━━━ DATA IN THIS EXERCISE

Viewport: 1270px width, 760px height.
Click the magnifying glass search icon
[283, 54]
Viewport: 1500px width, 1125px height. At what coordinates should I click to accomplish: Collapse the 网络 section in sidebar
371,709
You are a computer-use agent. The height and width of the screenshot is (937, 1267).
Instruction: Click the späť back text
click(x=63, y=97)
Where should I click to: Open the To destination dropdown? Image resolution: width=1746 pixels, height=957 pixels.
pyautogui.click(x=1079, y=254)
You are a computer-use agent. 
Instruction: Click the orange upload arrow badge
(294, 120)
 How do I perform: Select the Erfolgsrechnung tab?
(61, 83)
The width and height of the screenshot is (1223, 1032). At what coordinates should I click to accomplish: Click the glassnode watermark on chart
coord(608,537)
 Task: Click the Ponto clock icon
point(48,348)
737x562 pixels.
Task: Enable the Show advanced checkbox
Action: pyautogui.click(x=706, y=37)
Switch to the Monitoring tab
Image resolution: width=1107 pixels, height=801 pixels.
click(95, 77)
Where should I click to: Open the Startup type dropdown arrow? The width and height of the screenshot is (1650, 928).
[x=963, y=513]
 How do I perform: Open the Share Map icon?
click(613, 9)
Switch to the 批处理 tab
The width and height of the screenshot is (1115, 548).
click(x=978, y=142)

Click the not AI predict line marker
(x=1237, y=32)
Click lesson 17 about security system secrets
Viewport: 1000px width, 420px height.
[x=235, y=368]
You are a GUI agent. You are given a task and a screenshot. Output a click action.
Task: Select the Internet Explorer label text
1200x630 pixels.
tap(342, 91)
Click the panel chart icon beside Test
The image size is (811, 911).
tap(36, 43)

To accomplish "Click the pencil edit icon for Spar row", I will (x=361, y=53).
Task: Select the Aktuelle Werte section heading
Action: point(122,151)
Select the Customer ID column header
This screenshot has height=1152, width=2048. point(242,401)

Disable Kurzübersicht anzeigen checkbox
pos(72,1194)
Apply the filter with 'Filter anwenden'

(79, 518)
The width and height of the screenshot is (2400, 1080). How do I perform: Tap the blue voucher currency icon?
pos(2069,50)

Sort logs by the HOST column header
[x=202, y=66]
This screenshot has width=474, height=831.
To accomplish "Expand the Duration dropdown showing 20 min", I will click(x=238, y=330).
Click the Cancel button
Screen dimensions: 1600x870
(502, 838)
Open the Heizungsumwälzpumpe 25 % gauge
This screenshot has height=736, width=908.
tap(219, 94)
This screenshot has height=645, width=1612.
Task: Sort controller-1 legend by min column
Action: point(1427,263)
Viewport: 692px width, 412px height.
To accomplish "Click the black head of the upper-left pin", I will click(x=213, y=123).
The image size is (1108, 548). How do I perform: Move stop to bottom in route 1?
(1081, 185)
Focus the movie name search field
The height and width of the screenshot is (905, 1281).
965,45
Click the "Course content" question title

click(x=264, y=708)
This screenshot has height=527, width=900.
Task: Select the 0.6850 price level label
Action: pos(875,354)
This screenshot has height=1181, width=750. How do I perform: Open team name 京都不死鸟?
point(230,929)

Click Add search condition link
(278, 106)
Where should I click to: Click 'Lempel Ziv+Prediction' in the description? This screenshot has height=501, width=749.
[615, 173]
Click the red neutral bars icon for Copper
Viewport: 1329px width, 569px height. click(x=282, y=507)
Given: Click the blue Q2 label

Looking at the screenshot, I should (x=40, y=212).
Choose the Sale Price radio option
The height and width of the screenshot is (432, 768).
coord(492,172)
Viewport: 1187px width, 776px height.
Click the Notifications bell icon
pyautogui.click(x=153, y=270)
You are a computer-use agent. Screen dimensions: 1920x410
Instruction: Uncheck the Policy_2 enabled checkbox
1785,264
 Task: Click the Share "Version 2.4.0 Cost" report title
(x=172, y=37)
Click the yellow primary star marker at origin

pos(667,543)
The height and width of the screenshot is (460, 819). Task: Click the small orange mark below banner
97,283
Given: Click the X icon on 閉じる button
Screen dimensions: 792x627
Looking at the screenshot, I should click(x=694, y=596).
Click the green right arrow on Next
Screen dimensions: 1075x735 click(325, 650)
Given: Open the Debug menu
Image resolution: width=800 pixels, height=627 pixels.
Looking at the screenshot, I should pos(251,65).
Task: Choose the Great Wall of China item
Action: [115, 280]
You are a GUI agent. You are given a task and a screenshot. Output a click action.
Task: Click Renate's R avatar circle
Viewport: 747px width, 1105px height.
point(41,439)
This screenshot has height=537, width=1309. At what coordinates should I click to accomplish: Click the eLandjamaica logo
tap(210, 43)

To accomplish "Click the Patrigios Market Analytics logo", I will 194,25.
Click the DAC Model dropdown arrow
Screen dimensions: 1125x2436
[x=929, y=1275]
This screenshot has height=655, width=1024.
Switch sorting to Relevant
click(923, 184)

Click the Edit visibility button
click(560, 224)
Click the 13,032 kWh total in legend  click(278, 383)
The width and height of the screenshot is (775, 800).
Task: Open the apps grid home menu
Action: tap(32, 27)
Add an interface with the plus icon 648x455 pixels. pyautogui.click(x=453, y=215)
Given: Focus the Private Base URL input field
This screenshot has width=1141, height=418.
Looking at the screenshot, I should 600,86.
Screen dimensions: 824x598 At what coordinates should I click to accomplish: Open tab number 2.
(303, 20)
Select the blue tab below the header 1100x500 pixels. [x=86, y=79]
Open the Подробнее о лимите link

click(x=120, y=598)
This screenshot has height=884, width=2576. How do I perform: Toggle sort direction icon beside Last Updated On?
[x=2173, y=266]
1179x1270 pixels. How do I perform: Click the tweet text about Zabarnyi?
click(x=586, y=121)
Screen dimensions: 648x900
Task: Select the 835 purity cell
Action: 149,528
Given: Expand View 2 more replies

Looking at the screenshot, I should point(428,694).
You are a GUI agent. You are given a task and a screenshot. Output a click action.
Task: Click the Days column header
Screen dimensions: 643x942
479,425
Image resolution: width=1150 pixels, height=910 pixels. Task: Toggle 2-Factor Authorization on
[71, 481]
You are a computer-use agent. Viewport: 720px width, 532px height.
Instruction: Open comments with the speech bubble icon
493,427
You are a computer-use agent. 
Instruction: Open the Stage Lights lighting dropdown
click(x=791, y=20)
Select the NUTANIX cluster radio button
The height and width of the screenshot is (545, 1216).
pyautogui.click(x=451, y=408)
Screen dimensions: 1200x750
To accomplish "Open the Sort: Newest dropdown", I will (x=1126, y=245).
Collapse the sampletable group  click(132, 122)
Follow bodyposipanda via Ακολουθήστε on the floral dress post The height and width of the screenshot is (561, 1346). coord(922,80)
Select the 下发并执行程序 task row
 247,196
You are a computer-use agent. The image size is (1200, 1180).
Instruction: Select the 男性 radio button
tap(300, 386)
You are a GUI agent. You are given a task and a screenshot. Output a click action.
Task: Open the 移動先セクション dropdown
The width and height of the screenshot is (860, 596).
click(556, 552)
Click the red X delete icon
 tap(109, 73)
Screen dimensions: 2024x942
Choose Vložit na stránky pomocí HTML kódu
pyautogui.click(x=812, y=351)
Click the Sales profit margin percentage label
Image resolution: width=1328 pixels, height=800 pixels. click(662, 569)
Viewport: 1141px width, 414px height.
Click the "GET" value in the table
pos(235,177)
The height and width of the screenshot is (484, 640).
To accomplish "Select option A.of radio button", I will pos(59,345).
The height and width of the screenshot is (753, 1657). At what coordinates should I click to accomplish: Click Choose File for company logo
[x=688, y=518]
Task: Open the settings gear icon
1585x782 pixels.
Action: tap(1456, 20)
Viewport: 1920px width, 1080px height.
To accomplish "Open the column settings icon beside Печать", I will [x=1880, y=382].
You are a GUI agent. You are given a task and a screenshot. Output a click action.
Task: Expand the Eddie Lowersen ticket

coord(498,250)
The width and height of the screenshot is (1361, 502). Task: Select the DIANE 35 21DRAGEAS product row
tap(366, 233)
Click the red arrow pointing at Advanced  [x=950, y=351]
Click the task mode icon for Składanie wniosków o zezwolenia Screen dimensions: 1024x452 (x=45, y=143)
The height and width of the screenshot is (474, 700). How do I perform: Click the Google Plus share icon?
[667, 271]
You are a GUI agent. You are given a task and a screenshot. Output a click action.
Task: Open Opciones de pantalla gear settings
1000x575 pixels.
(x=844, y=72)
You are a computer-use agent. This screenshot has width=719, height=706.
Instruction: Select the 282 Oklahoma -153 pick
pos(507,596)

━━━━━━

● **AIM OF THE EXERCISE**
Whenever a line of the data holds the string "settings", pick that line out.

● **SOLUTION TO THE PROBLEM**
Task: Open the settings gear icon
To accomplish "Open the column settings icon beside Печать", I will [x=1880, y=382].
Task: Open Opciones de pantalla gear settings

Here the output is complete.